YOUR OBJECTIVE -
Repeat the records below exactly, beginning at the first line and finishing with the line that contains "Task: Click the headphones".

___ DATASET EXTRACT

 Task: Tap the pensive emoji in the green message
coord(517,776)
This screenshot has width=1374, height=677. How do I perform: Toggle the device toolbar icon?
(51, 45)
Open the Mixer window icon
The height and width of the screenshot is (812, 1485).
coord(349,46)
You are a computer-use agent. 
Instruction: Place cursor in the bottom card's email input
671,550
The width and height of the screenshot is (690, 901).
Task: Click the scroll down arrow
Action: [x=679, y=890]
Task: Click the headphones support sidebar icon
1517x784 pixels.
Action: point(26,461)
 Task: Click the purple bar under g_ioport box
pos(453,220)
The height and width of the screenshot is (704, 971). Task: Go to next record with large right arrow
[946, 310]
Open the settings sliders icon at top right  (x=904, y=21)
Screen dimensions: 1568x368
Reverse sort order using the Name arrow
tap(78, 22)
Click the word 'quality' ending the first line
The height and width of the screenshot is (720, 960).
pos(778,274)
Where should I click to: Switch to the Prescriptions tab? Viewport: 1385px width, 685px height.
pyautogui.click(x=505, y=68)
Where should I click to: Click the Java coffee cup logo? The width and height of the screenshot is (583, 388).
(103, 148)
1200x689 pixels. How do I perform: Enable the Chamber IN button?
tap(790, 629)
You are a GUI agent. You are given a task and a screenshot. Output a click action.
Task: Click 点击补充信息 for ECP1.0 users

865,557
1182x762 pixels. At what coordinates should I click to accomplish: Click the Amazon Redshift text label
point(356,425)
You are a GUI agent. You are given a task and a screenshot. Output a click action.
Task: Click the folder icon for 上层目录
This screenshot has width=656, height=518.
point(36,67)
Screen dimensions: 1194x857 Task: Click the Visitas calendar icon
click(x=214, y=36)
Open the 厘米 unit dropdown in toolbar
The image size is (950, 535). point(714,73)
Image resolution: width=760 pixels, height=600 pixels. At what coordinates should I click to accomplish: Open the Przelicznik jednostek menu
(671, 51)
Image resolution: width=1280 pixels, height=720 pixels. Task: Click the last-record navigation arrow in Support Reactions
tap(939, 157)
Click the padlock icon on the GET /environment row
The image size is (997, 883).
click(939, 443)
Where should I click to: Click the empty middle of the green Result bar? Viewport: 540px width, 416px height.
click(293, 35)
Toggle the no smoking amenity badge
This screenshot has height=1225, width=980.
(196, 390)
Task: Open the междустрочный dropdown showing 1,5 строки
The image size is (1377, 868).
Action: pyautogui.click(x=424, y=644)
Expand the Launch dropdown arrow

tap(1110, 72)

______

YOUR RESPONSE -
 Task: Tap the pensive emoji in the green message
coord(517,776)
This screenshot has width=1374, height=677. How do I perform: Toggle the device toolbar icon?
(51, 45)
Open the Mixer window icon
The height and width of the screenshot is (812, 1485).
coord(349,46)
You are a computer-use agent. 
Instruction: Place cursor in the bottom card's email input
671,550
The width and height of the screenshot is (690, 901).
Task: Click the scroll down arrow
Action: [x=679, y=890]
Task: Click the headphones support sidebar icon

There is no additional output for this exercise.